O último exemplo seleccionado para elucidar o papel do nutricionista no tratamento das doenças hereditárias do metabolismo energético consiste na doença causada pelo défice no complexo enzimático da desidrogenase do piruvato. Sendo este complexo enzimático mitocondrial responsável pela oxidação do piruvato a acetil-CoA, o seu défice impossibilitará a utilização adequada das fontes glicídicas como substrato para a síntese de ATP. É assim natural a constatação do facto do prognóstico da doença não ser animador, manifestando-se com ataxia, hipo­tonia e convulsões, embora este quadro possa variar de acordo com a severidade do défice. Na medida em que, como referido, o cérebro não consegue fazer uso dos ácidos gordos como fonte de energia, há necessidade de forçar o fígado a sintetizar corpos cetónicos que desta forma possam suprir as necessidades cerebrais em ATP. Esta abordagem nutricional tem por base a adop­ção de uma dieta cetogénica, com limitação franca do aporte glicídico e elevação significativa do aporte lipídico. Paralelamente, a administração de doses farmacológicas de tiamina poderá surtir algum efeito, na medida que a vitamina constitui um dos cofactores essenciais ao bom funcionamento do complexo enzimático. A elevação do lactacto, piruvato e alanina, podem ser úteis no diagnóstico bem como na monitorização do tratamento, o qual não pode ser considerado amplamente efectivo.
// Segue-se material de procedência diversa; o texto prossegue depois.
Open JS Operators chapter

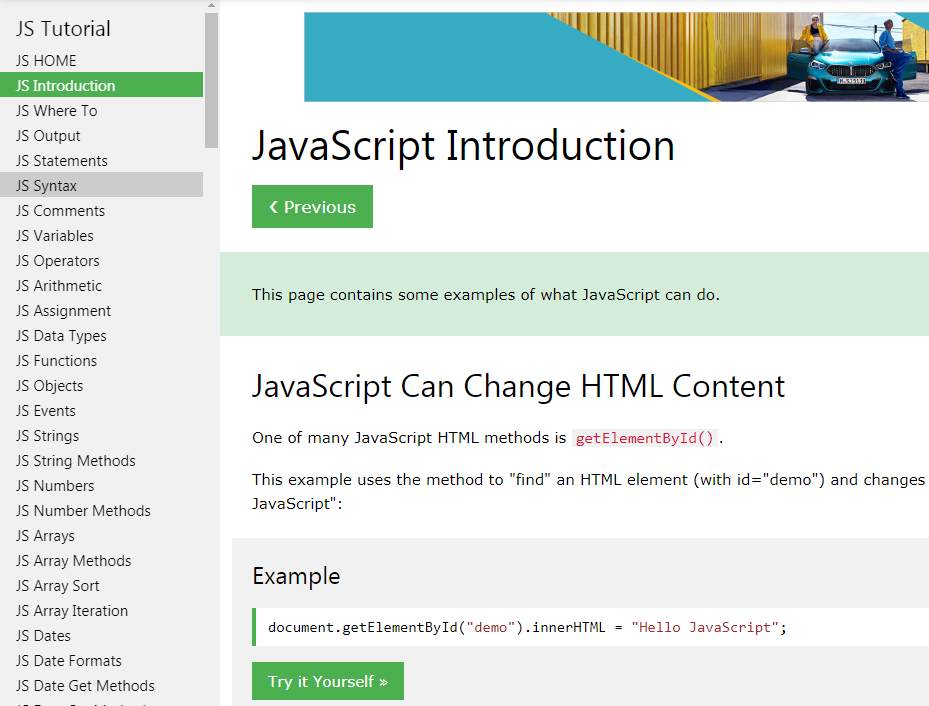pyautogui.click(x=58, y=261)
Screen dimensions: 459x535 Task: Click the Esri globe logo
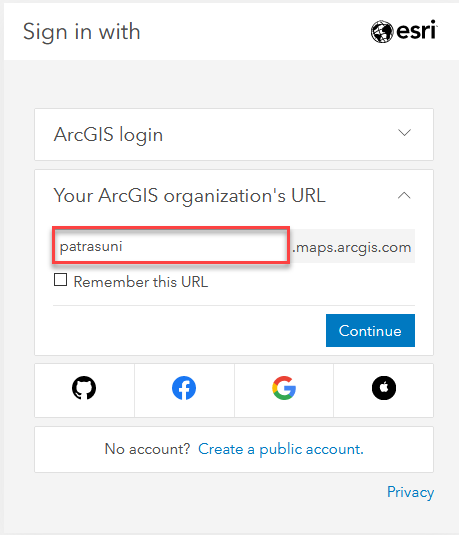coord(382,32)
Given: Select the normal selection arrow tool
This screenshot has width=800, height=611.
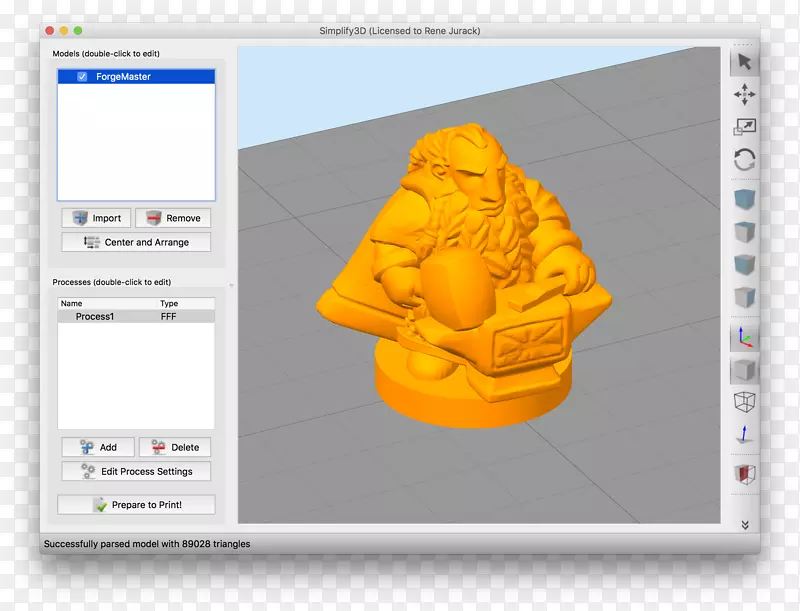Looking at the screenshot, I should pos(744,62).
Das várias centenas de doenças hereditárias do metabolismo já descritas até aos dias de hoje, há que realçar o facto de muitas delas estarem justamente envolvidas nas vias do metabolismo energético. Apenas foram elencados alguns exemplos a título de demonstração da diversidade de abordagens nutricionais e dietéticas que terão de ser adoptadas como coadjuvantes no tratamento dos doentes afectados. A monitorização clínica frequente, a análise crítica dos resultados analíticos e a discus­são multidisciplinar das abordagens terapêuticas seleccionadas, constituem pedras basilares no seguimento efectivo destes do­entes, no sentido de optimizar o seu prognóstico.